*Data under study*
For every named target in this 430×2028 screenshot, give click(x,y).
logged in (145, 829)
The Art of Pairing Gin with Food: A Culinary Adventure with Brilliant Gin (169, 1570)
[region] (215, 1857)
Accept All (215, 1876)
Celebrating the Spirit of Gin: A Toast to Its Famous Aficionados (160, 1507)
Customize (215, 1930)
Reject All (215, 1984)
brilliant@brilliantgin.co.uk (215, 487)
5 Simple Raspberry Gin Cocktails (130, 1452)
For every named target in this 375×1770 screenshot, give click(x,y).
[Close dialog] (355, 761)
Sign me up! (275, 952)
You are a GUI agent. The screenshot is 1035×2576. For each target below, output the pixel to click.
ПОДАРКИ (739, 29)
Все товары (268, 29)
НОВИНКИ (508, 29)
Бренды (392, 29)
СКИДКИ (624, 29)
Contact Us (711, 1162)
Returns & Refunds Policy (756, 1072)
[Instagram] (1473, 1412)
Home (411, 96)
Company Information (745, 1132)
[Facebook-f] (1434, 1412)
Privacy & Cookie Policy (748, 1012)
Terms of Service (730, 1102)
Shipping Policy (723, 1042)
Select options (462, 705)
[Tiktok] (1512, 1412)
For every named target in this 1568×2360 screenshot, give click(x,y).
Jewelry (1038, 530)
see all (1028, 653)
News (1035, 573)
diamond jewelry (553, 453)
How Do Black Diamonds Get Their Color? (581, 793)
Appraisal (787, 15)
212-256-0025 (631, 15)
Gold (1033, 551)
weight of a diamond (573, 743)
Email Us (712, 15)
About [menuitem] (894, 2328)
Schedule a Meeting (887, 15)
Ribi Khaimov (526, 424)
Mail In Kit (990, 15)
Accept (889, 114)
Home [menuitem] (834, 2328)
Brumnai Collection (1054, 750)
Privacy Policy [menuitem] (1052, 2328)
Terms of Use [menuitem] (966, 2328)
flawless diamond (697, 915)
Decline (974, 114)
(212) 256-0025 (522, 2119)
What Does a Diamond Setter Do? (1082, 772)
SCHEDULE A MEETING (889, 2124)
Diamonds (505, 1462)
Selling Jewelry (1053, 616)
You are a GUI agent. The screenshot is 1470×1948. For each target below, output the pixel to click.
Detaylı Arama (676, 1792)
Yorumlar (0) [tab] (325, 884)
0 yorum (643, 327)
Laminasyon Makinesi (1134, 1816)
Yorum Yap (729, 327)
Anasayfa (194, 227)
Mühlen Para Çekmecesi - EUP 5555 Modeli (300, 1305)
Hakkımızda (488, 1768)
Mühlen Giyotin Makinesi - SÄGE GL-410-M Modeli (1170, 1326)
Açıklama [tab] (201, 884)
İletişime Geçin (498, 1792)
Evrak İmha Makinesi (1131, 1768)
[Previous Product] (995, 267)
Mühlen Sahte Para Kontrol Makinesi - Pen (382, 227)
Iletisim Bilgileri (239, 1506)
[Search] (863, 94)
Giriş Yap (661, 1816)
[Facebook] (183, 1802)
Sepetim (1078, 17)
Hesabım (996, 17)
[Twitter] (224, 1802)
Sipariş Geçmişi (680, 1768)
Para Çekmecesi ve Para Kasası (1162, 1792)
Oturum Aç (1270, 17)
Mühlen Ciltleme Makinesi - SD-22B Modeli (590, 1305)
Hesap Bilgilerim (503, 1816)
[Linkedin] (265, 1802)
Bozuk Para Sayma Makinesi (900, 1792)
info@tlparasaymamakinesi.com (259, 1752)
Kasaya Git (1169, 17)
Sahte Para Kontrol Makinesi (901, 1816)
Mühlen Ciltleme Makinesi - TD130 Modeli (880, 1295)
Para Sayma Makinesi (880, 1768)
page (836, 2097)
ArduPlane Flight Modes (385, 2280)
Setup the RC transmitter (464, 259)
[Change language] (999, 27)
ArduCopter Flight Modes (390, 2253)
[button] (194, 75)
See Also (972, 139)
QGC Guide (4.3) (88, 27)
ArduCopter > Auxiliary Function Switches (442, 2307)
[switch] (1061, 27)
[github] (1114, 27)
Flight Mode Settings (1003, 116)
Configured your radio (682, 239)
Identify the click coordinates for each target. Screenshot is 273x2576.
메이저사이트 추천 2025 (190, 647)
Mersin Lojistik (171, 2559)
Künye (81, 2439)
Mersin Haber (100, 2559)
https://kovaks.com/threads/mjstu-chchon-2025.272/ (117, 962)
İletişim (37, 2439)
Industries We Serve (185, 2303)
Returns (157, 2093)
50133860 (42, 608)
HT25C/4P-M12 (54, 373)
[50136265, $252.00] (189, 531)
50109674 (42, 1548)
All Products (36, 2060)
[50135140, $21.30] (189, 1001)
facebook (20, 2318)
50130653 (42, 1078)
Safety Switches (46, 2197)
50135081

*How to complete this task*
Once more, set down the full listing, verbatim.

*Written answer*
For every named target in this 430×2028 screenshot, give click(x,y).
logged in (145, 829)
The Art of Pairing Gin with Food: A Culinary Adventure with Brilliant Gin (169, 1570)
[region] (215, 1857)
Accept All (215, 1876)
Celebrating the Spirit of Gin: A Toast to Its Famous Aficionados (160, 1507)
Customize (215, 1930)
Reject All (215, 1984)
brilliant@brilliantgin.co.uk (215, 487)
5 Simple Raspberry Gin Cocktails (130, 1452)
For every named target in this 375×1770 screenshot, give click(x,y).
[Close dialog] (355, 761)
Sign me up! (275, 952)
You are a GUI agent. The screenshot is 1035×2576. For each target below, output the pixel to click.
ПОДАРКИ (739, 29)
Все товары (268, 29)
НОВИНКИ (508, 29)
Бренды (392, 29)
СКИДКИ (624, 29)
Contact Us (711, 1162)
Returns & Refunds Policy (756, 1072)
[Instagram] (1473, 1412)
Home (411, 96)
Company Information (745, 1132)
[Facebook-f] (1434, 1412)
Privacy & Cookie Policy (748, 1012)
Terms of Service (730, 1102)
Shipping Policy (723, 1042)
Select options (462, 705)
[Tiktok] (1512, 1412)
For every named target in this 1568×2360 screenshot, give click(x,y).
Jewelry (1038, 530)
see all (1028, 653)
News (1035, 573)
diamond jewelry (553, 453)
How Do Black Diamonds Get Their Color? (581, 793)
Appraisal (787, 15)
212-256-0025 (631, 15)
Gold (1033, 551)
weight of a diamond (573, 743)
Email Us (712, 15)
About [menuitem] (894, 2328)
Schedule a Meeting (887, 15)
Ribi Khaimov (526, 424)
Mail In Kit (990, 15)
Accept (889, 114)
Home [menuitem] (834, 2328)
Brumnai Collection (1054, 750)
Privacy Policy [menuitem] (1052, 2328)
Terms of Use [menuitem] (966, 2328)
flawless diamond (697, 915)
Decline (974, 114)
(212) 256-0025 (522, 2119)
What Does a Diamond Setter Do? (1082, 772)
SCHEDULE A MEETING (889, 2124)
Diamonds (505, 1462)
Selling Jewelry (1053, 616)
You are a GUI agent. The screenshot is 1470×1948. For each target below, output the pixel to click.
Detaylı Arama (676, 1792)
Yorumlar (0) [tab] (325, 884)
0 yorum (643, 327)
Laminasyon Makinesi (1134, 1816)
Yorum Yap (729, 327)
Anasayfa (194, 227)
Mühlen Para Çekmecesi - EUP 5555 Modeli (300, 1305)
Hakkımızda (488, 1768)
Mühlen Giyotin Makinesi - SÄGE GL-410-M Modeli (1170, 1326)
Açıklama [tab] (201, 884)
İletişime Geçin (498, 1792)
Evrak İmha Makinesi (1131, 1768)
[Previous Product] (995, 267)
Mühlen Sahte Para Kontrol Makinesi - Pen (382, 227)
Iletisim Bilgileri (239, 1506)
[Search] (863, 94)
Giriş Yap (661, 1816)
[Facebook] (183, 1802)
Sepetim (1078, 17)
Hesabım (996, 17)
[Twitter] (224, 1802)
Sipariş Geçmişi (680, 1768)
Para Çekmecesi ve Para Kasası (1162, 1792)
Oturum Aç (1270, 17)
Mühlen Ciltleme Makinesi - SD-22B Modeli (590, 1305)
Hesap Bilgilerim (503, 1816)
[Linkedin] (265, 1802)
Bozuk Para Sayma Makinesi (900, 1792)
info@tlparasaymamakinesi.com (259, 1752)
Kasaya Git (1169, 17)
Sahte Para Kontrol Makinesi (901, 1816)
Mühlen Ciltleme Makinesi - TD130 Modeli (880, 1295)
Para Sayma Makinesi (880, 1768)
page (836, 2097)
ArduPlane Flight Modes (385, 2280)
Setup the RC transmitter (464, 259)
[Change language] (999, 27)
ArduCopter Flight Modes (390, 2253)
[button] (194, 75)
See Also (972, 139)
QGC Guide (4.3) (88, 27)
ArduCopter > Auxiliary Function Switches (442, 2307)
[switch] (1061, 27)
[github] (1114, 27)
Flight Mode Settings (1003, 116)
Configured your radio (682, 239)
Identify the click coordinates for each target. Screenshot is 273x2576.
메이저사이트 추천 2025 (190, 647)
Mersin Lojistik (171, 2559)
Künye (81, 2439)
Mersin Haber (100, 2559)
https://kovaks.com/threads/mjstu-chchon-2025.272/ (117, 962)
İletişim (37, 2439)
Industries We Serve (185, 2303)
Returns (157, 2093)
50133860 (42, 608)
HT25C/4P-M12 (54, 373)
[50136265, $252.00] (189, 531)
50109674 (42, 1548)
All Products (36, 2060)
[50135140, $21.30] (189, 1001)
facebook (20, 2318)
50130653 (42, 1078)
Safety Switches (46, 2197)
50135081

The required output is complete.